Until now the existence of the 1869 agreement was suspected, but the Soviet (and later Russian) government had barred access to the file. After prolonged efforts in recent years, a National Library of Russia researcher was allowed to see the document last year, and it was published in January.
The agreement records that the monks of Sinai relinquished ownership of 347 leaves of the Codex Sinaiticus. Signed on 18 November 1869, it states: “We, Callistratus Archbishop of Sinai and the holy congregation of the local fathers present here and the Sinaite hermits, declare, confirm and certify anew the already made donation of the Old and New Testament manuscript of Mt Sinai to His Majesty the Emperor.” The agreement was received by Count Ignatyev, who had met the archbishop in Cairo.
In return the monastery was given a donation of 9,000 rubles (£1,350) and a number of Tsarist decorations. The 347 leaves had originally been taken from St Catherine’s in 1859 as a loan by German scholar Constantine Tischendorf, who was acting for Tsar Alexander II.
The 1869 document is now cited in an agreed statement by St Catherine’s Monastery, the British Library, the National Library of Russia and the Leipzig University Library, all of which hold sections of the Codex Sinaiticus (by far the largest part is in London). This historical account emphasises that the 1860s represented a period of “great complexity for St Catherine’s”, because of problems relating to the acceptance of two archbishops.

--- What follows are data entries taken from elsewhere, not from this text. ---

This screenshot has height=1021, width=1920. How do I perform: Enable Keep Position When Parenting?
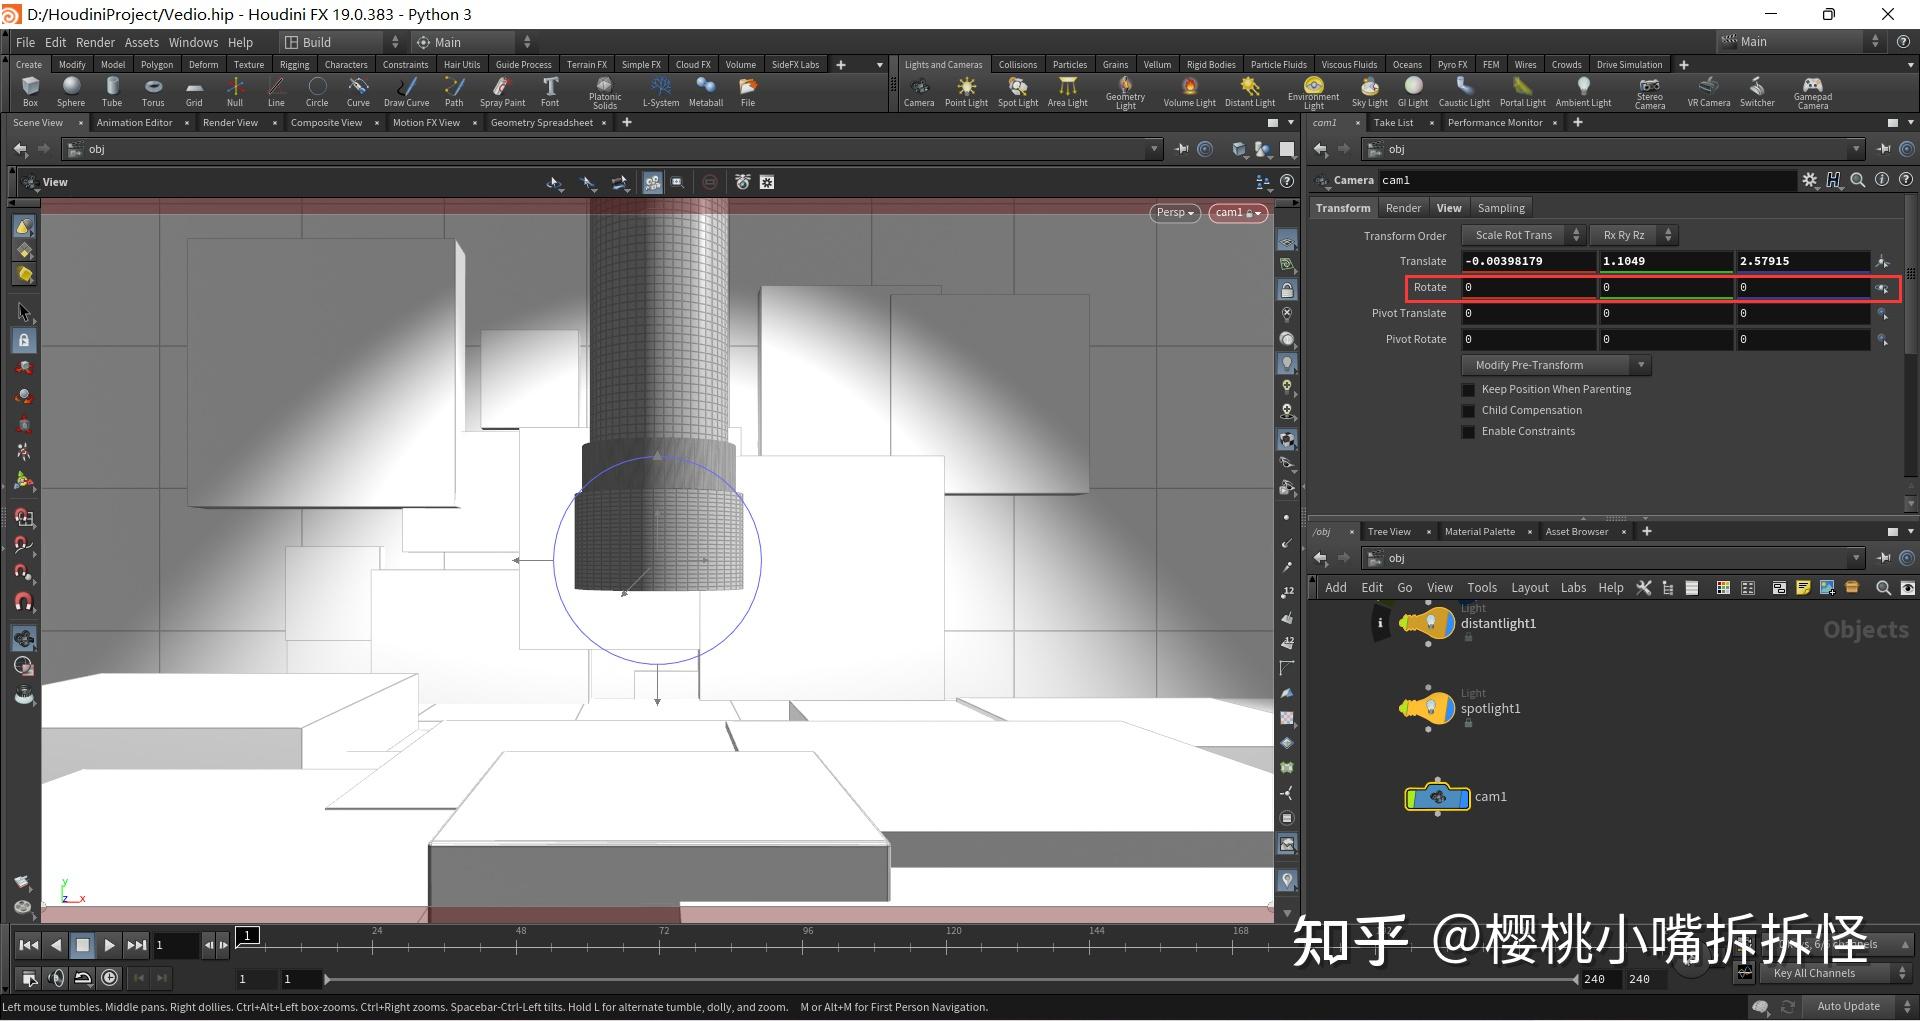click(x=1467, y=389)
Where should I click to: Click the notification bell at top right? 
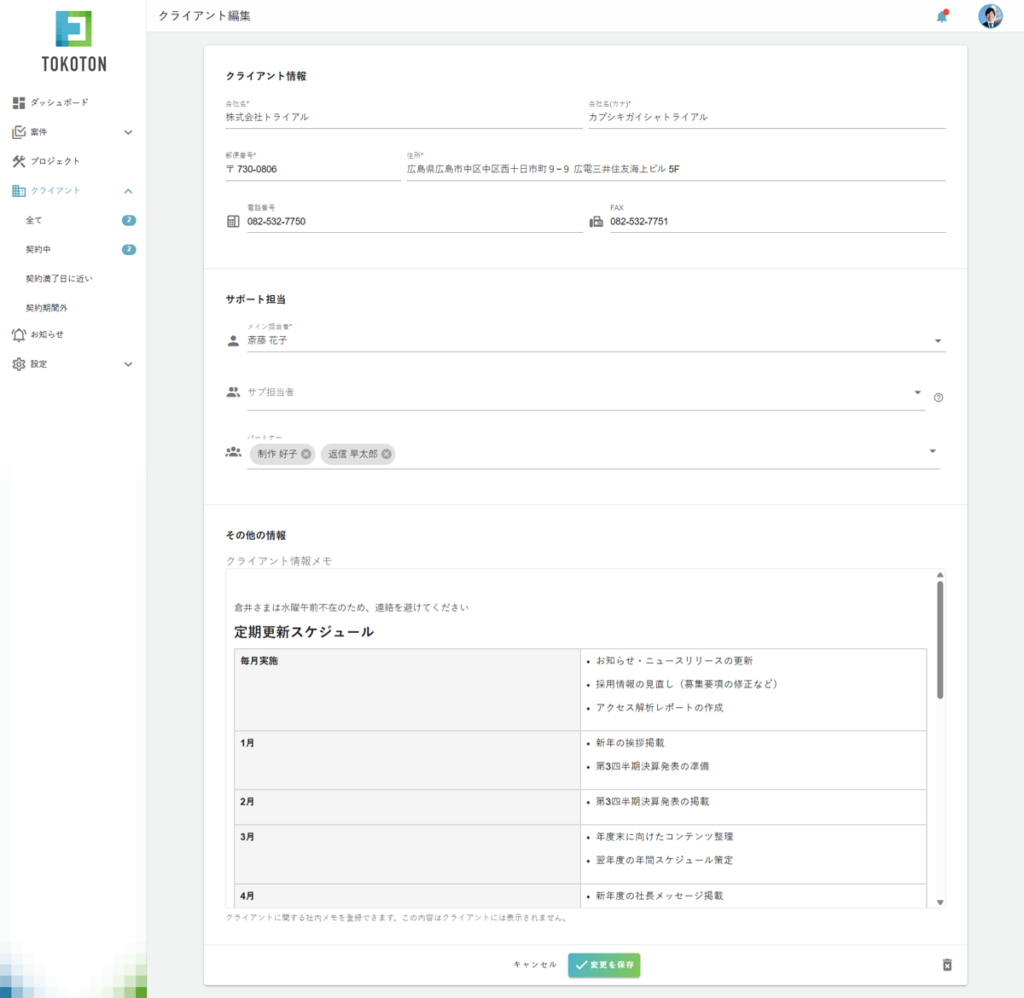tap(940, 15)

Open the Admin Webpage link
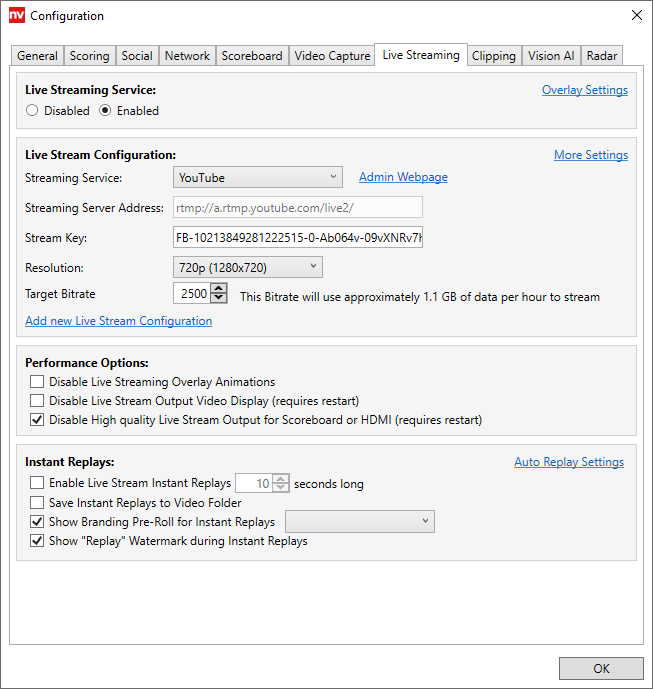[403, 177]
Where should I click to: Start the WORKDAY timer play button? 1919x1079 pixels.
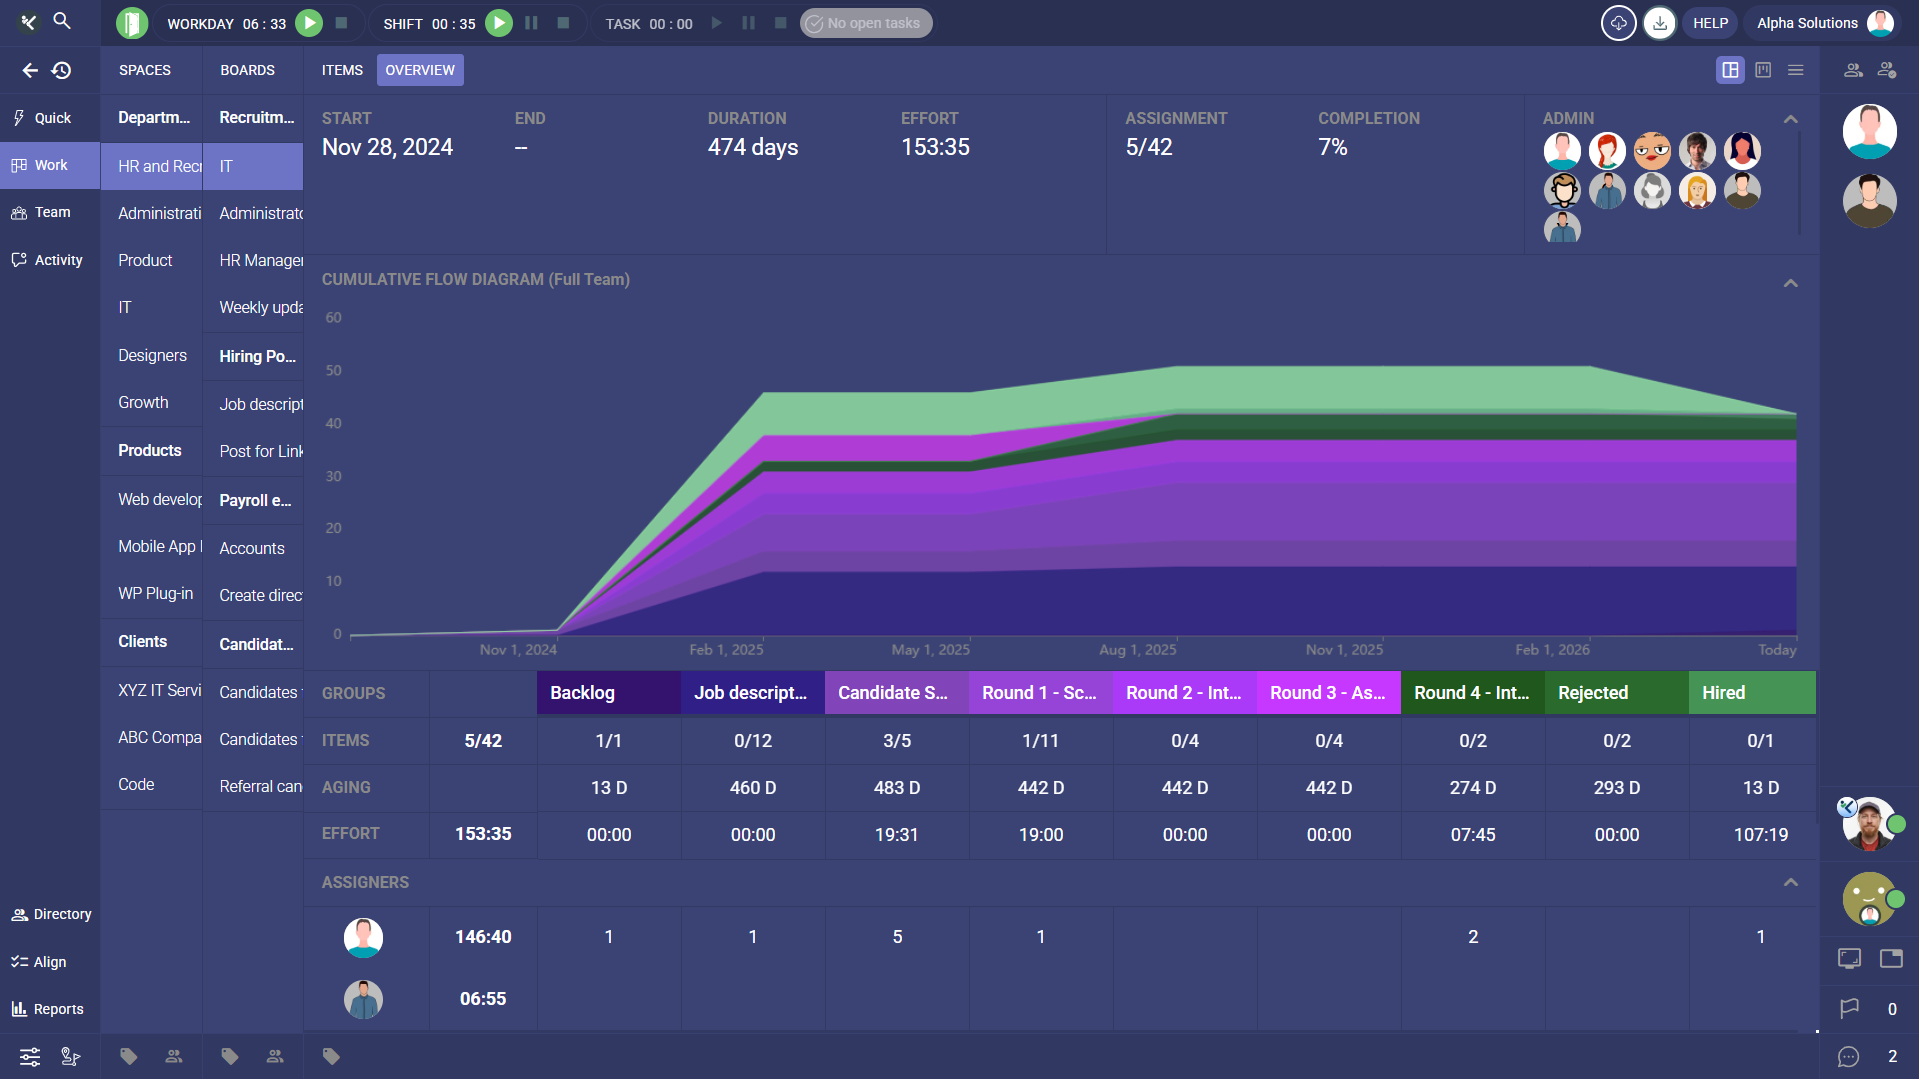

If the 1869 donation is regarded as entirely legal, then so too is the British Library’s ownership, following the purchase of the manuscript for £100,000 in 1933.
Despite different attitudes to the removal of the Codex Sinaiticus in the 19th century, St Catherine’s has co-operated with the three European libraries on a scholarly project to create a digitised version of the manuscript, which went on the web last year. A facsimile of the codex is due to be published by the four institutions in October.